2- Discuss equity percentage. Are you going to split the asset 50/50? Or is one person going to receive a larger percentage. This can be affected by things like how much one pays towards the down payment or even monthly payment.
3- Down Payment. Is this going to be a 50/50? Most loans now require a down payment. If this is not going be 50/50 make sure you have a clear agreement as to how this will be reconciled later. Is someone going to make extra payments to payback their equity investment? Or will it be paid back when the property is sold or in the event one party wants out to cash out.
4- Monthly Payment. 50/50 or is someone’s income going to be covering a larger portion of the payment? This should also be considered like #3 in how the equity later is going to be split.
4- Exit strategy. Make sure you consider the end. How you will divide equity when the home is sold or one person just wants to cash out.

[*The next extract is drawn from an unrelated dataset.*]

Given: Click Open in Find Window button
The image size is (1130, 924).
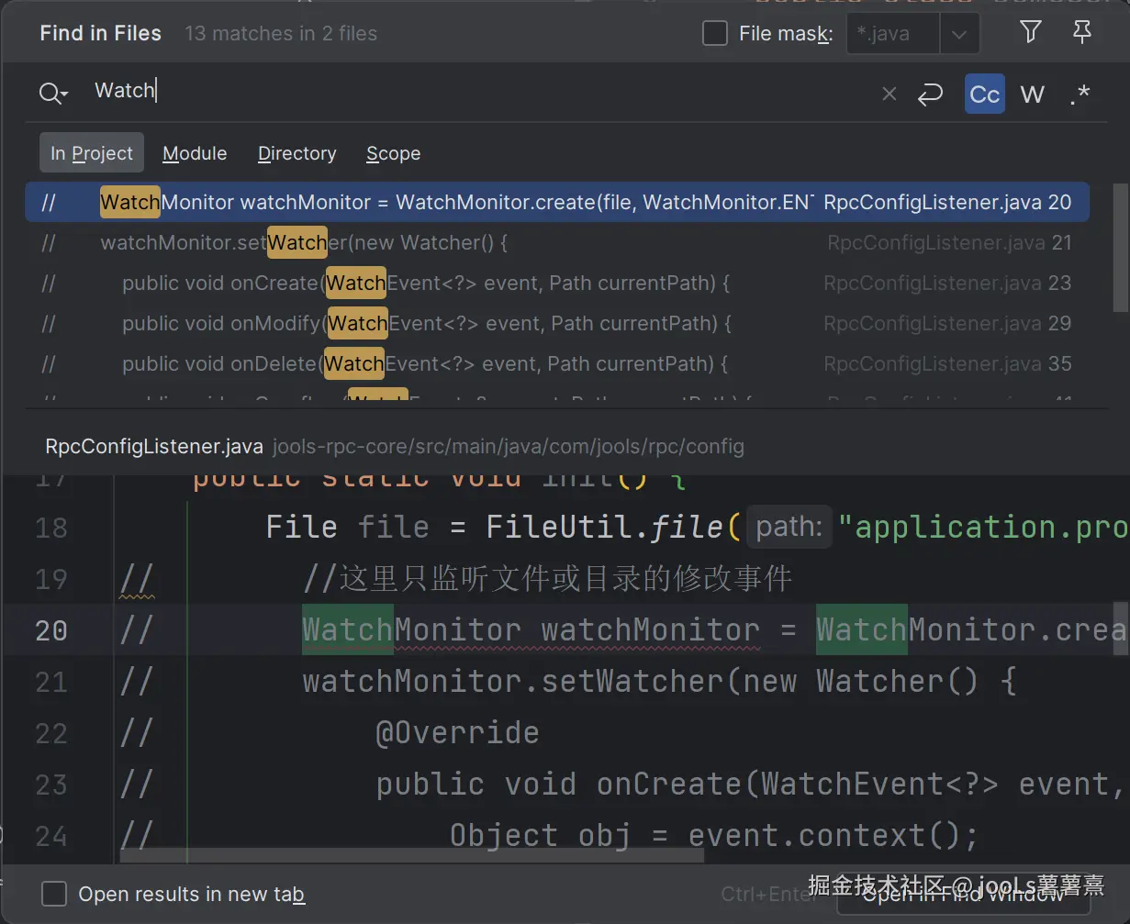Looking at the screenshot, I should pos(964,894).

When a romantic relationships or friendships are involved people often don’t want to discuss these details. When there is a marriage the law will somewhat protect both parties especially when children are involved. Even then you need to be aware of the law since it will lean toward 50/50 rather than percentage of contribution. Which might be an issue in a 2nd marriage. However, when you are not married you need to approach the transaction the same way you would approach any joint business venture. One final thought, if later you want to cash out of your investment but the home is not going to be sold. Consider refinancing the loan into the other borrower’s name. Refinancing is a great way to cash out your equity out of the home. While at the same time removing your name from the mortgage loan. This insures that your credit is protected should the other person run into financial problems down the road.